Collected data entries
────────────────────

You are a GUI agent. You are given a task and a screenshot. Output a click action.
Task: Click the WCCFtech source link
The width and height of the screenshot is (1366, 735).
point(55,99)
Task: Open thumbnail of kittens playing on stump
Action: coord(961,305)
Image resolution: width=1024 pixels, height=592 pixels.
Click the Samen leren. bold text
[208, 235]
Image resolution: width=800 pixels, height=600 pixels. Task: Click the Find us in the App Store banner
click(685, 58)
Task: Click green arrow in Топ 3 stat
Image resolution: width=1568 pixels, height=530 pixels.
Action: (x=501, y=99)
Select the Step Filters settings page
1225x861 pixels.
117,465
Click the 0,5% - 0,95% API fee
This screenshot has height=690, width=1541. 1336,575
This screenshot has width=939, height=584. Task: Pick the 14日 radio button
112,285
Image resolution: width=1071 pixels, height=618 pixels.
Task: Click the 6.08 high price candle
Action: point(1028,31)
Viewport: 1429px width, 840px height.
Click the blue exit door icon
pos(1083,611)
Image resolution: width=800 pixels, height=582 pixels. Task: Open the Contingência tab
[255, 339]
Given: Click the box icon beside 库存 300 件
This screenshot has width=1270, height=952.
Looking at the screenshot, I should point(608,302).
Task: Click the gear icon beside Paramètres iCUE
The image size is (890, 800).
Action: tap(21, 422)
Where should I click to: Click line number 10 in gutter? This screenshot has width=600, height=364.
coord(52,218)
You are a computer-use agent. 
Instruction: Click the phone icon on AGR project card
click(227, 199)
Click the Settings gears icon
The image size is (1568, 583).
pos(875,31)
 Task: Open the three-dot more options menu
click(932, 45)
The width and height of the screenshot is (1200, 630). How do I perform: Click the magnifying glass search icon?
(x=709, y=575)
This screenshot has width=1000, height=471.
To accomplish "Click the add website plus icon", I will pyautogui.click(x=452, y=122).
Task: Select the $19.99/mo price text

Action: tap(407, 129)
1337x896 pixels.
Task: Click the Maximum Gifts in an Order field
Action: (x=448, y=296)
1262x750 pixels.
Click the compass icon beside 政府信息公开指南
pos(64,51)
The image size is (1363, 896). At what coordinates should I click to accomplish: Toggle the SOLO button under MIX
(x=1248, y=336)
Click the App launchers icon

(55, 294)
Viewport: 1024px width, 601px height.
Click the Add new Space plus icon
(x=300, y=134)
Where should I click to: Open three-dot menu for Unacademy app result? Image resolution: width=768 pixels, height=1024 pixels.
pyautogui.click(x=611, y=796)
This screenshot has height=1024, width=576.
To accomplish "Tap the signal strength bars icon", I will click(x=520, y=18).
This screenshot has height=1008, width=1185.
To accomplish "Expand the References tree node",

────────────────────

Requirement — Copy out every line of the entries where the string "Viewport" shows up.

Response to the exercise —
Viewport: 1429px width, 840px height.
Viewport: 1024px width, 601px height.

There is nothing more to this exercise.